Saturday, September 10, 2011

Funny Songs: The Elements and I am the Very Model of a Modern Major-General

My Fellow Comedists,

This week I begin work on a new theological tract. Yes, the annual meeting of the Lighthearted Philosophers' Society is almost upon us and my paper needs writing. I am looking at particular mechanisms for non-joke-based humorous utterances and that includes funny songs. I have particular interest in two. One is Tom Lehrer's "The Elements": A funny song. What makes it funny? On the one hand is the incongruity of the subject. The periodic table is an odd subject for a song. But even after the initial "how strange" wears off, it remains funny. Part is the speed. Fast is funny. But part is the skill of Lehrer at creating such intricate and tight rhymes.

Now consider Gilbert and Sullivan's "I am the Very Model of a Modern Major-General" (make sure you watch through until the Major General sings): Also a funny song, indeed musically the same funny song. Again, the speed and the mentions of unusual fodder for song like quadratic equations are in play. No doubt it would be even funnier to those of the time who would have found the social satire angle more apt.
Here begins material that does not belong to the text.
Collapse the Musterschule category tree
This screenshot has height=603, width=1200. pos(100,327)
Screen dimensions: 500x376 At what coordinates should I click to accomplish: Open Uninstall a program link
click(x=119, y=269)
But having seen that Lehrer's version plays off of Gilbert and Sullivan, does it make it more funny, less funny, or is irrelevant? Certainly, Weird Al Yankovic's spoofs are enhanced by knowing what he is spoofing. Is the same true here given that it is not a spoof in the same sort of way? It makes it more clever -- that he could take music pre-written and adapt it for such an intricate task. But does it make it funnier in the way that a good impersonation is funny? Would that be needed information before you saw it the first time, so that Lehrer's never is the canonical version in your mind?